Действительно, чтобы получить возможность поехать в командировку за рубеж, нужно было как минимум не вызывать подозрений у советских партийных органов, которые так или иначе имели представление о прошлом Богаевского. Надо думать, одного заступничества Марра тут было бы недостаточно (хотя его имя и рекомендации сильно помогали преодолеть уже сформировавшуюся неповоротливость советской бюрократии138
), и сыграла роль готовность Богаевского громить «старую профессуру». В 1927 и 1928 гг., спустя более чем полтора десятилетия после прежних поездок, Богаевский снова окажется за границей, участвуя в конференциях и работая в библиотеках в Польше, Германии, Австрии, Венгрии, Швеции, Норвегии и Дании139. Он даже был включен в делегацию, представлявшую советских ученых на Международном историческом конгрессе в Осло в августе 1928 г.Там и состоялась его личная встреча с Ростовцевым, который кратко описал ее в письме другому эмигранту А. А. Васильеву. Сюжет этот уже неоднократно воспроизведен в исследовательской литературе, тем не менее от него нельзя уклониться, настолько он показателен.
Разговор начал Богаевский, подойдя к Ростовцеву в кулуарах съезда:
– Вы меня презираете, Михаил Иванович?
– Не будем употреблять громких слов. Удивляюсь, как вы говорите такие марксистские глупости в ваших докладах.
– Верьте, Михаил Иванович, что мы все вас любим по-прежнему140
.Ростовцев был не просто одним из учителей Богаевского. Он был антибольшевиком, который не скрывал своих взглядов и последовательно критиковал советскую науку за замену научной методологии единственной теорией, которую больше не нужно доказывать. Кроме того, он был историком, который добился в эмиграции настоящего успеха, и даже с этой точки зрения оставался в Союзе недостижимым образцом для одних и объектом вполне искренней злобы для других.
Богаевский, как несложно заметить, не злится и идет на разговор с Ростовцевым, отлично зная, что его ждет унижение, – и поэтому первый начинает с самоуничижения. Кроме того, он рискует этим разговором – даже если предварительно осмотрелся, все равно остаются шансы, что коллеги по делегации увидят, к кому он подходил141
. Почему же он все-таки подошел? Это великая тайна циников – они испытывают те же чувства, что и другие люди. Богаевский тосковал по прошлому и хотел сообщить Ростовцеву, что его ученики в России помнят о нем. Был уже не 1915 г., не было никакого смысла выглядеть хорошо в глазах Ростовцева. Так что это был какой-то внутренний импульс142.Ради чего все это, кроме понятной заботы о пропитании семьи?
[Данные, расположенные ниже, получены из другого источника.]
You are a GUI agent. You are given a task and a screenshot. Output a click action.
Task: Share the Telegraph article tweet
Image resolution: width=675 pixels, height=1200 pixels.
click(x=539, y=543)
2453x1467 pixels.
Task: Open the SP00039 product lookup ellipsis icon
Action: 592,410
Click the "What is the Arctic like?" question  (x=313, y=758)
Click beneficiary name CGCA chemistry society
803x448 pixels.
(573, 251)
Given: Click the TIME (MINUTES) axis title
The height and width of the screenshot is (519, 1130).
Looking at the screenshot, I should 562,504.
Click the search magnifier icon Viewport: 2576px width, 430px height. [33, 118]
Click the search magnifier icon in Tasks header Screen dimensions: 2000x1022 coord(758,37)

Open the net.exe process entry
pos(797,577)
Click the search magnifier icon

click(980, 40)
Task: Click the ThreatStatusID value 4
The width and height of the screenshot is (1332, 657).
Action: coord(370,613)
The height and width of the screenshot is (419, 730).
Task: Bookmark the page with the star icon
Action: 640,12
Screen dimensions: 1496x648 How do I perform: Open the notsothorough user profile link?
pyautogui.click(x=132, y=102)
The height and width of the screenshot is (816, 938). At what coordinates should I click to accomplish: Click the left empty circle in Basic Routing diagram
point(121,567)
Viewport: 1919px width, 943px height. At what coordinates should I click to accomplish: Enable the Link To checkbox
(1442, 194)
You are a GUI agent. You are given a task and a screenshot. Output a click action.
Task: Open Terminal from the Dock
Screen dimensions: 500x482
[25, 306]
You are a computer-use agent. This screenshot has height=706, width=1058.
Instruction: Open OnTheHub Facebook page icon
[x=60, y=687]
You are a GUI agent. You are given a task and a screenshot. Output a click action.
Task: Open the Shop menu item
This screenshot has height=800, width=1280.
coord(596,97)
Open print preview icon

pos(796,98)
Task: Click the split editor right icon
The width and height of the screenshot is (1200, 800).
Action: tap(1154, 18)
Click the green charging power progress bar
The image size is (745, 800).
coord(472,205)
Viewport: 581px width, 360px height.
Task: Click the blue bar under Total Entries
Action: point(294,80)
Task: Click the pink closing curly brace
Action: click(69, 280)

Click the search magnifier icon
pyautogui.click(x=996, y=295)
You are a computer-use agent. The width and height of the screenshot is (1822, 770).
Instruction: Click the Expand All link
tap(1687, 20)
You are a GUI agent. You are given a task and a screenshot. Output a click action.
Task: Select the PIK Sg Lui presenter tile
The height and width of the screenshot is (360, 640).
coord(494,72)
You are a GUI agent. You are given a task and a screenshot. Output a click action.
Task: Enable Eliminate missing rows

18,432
Конечно, ради возвращения в науку. После защиты магистерской Богаевский не публиковался вплоть до 1924 г. – семилетний перерыв, пришедшийся на тот самый период около тридцати лет, в который предыдущее поколение создавало себе имя в науке, а последнее дореволюционное поколение этого сделать не успело и ему теперь нужно было все это наверстать. Но прежние темы больше не были актуальны, следовало браться за что-то другое, причем с учетом участия в работе Яфетидологического института (на первых порах – фактически кружка, возглавляемого Марром).
Как справедливо отметила Н. В. Брагинская, конец 1920-х гг. – время активнейшей научно-административной деятельности Богаевского. Он обладал буквально даром подражания тем людям, на которых ориентировался в данный конкретный момент, и этим можно объяснить то, что он, вслед за сформировавшим яфетидологию Марром, выдвигает что-то вроде поднауки – десмотики; как определяет ее современный автор, науки по «„увязыванию“, говоря нашим языком, по „междисциплинарщине“»143
. В Яфетическом институте и вообще вокруг Марра сложилась атмосфера постоянных интриг, борьбы за ставки и влияние, и Богаевский в этом участвовал, о чем свидетельствуют его письма к Марру144. Научное здесь уже слишком тесно переплеталось с материальным, а конкуренция шла в основном между теми, кто был готов к внедрению «больших» теорий и использованию данных из разных дисциплинарных полей145.Поэтому Богаевский начинает специализироваться на археологии (что было весьма специфично, поскольку он никогда не работал в поле) и на сравнительном анализе культур поздней первобытности. Здесь он вовсе не был специалистом, но его спасали эрудиция, крайне широкое поле исследований – от Триполья до Китая, продвижение марризма и знакомство с новейшей европейской литературой, которого он смог достичь во время своих командировок 1927–1928 гг. Все это должно было идти в направлении приближения к марксизму, поэтому и здесь Богаевский в целом прошел по тому плану, который первоначально намечался для становления марксистской советской науки, но мало кем был в реальности выполнен: от познания материальной культуры (техники первобытного общества) к построению теории общественных форм.